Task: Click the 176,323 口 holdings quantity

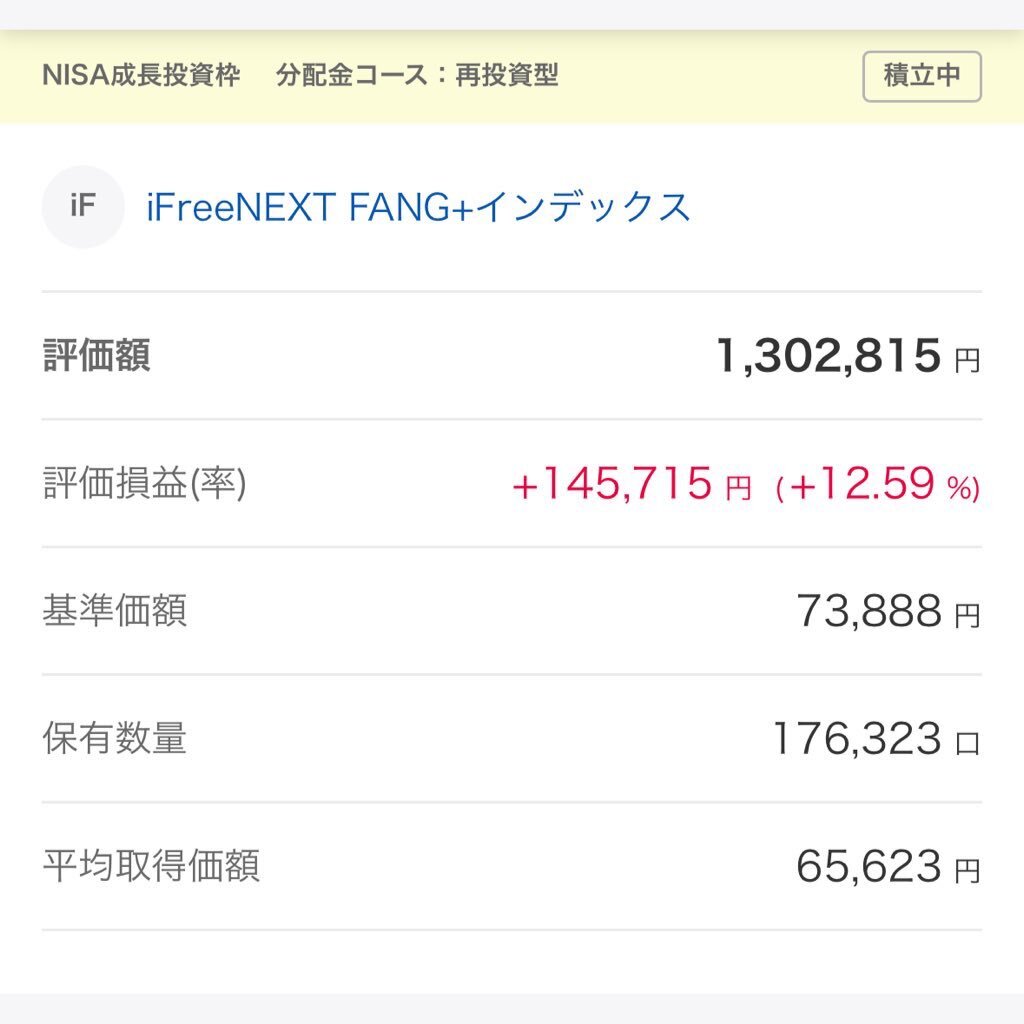Action: point(876,739)
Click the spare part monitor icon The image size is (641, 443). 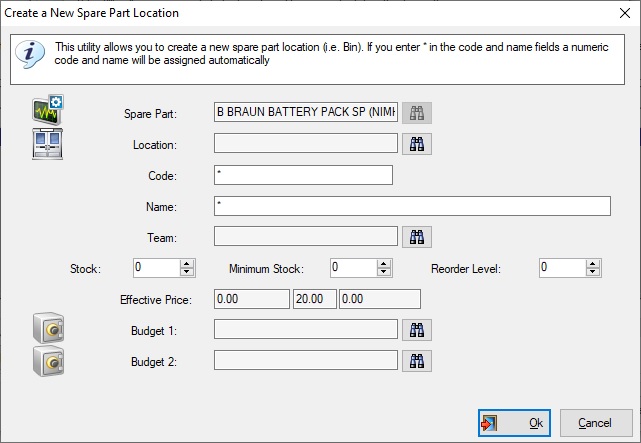(x=48, y=110)
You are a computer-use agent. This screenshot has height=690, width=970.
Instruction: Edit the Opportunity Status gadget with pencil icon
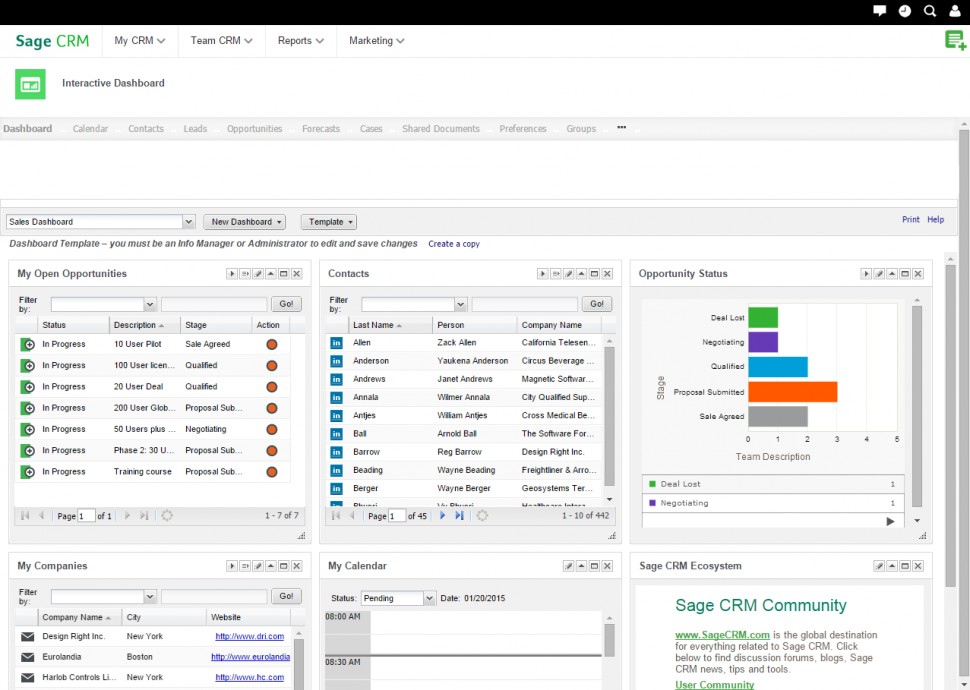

WORK REQUEST: Retype exactly the lines from the one containing "You are a computer-use" through the last line of the records above, both included, and leave out any pictures.

EXERCISE OUTPUT:
You are a computer-use agent. This screenshot has height=690, width=970.
Instruction: Edit the Opportunity Status gadget with pencil icon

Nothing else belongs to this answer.